- WORK INSTRUCTIONS -
In your copy, leave out all pictures and reproduce every entry exactly.

- Screenshot grounding data -
- - -

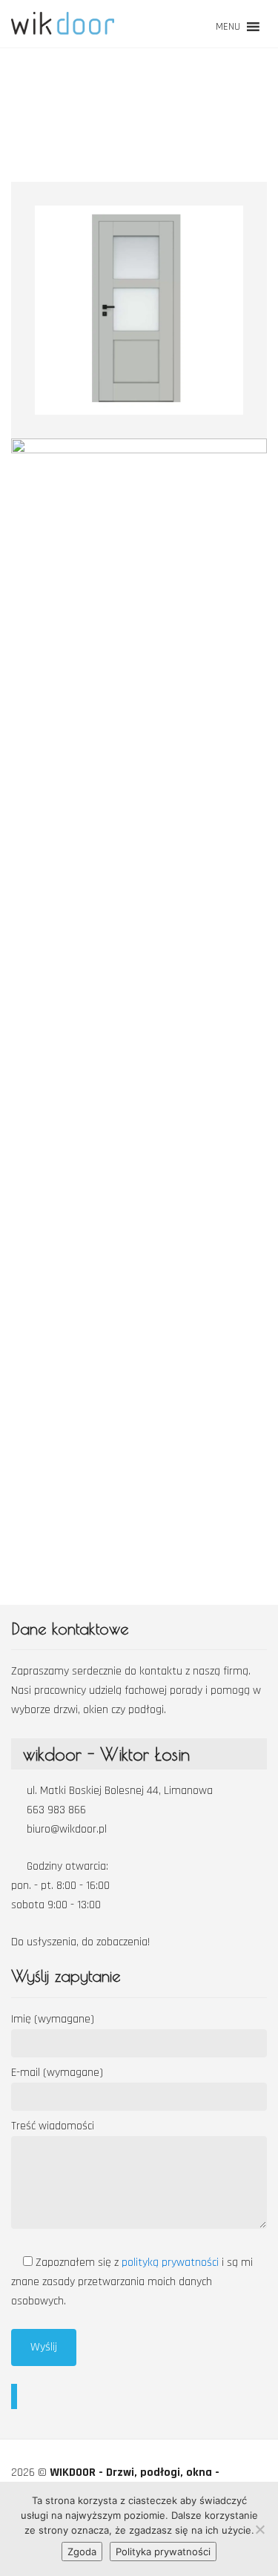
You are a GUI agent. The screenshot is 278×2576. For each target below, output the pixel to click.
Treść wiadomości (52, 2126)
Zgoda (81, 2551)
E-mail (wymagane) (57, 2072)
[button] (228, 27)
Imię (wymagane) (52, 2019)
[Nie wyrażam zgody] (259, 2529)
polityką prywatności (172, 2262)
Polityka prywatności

- - -

- RESPONSE TO THE TASK -
You are a GUI agent. The screenshot is 278×2576. For each target below, output the pixel to click.
Treść wiadomości (52, 2126)
Zgoda (81, 2551)
E-mail (wymagane) (57, 2072)
[button] (228, 27)
Imię (wymagane) (52, 2019)
[Nie wyrażam zgody] (259, 2529)
polityką prywatności (172, 2262)
Polityka prywatności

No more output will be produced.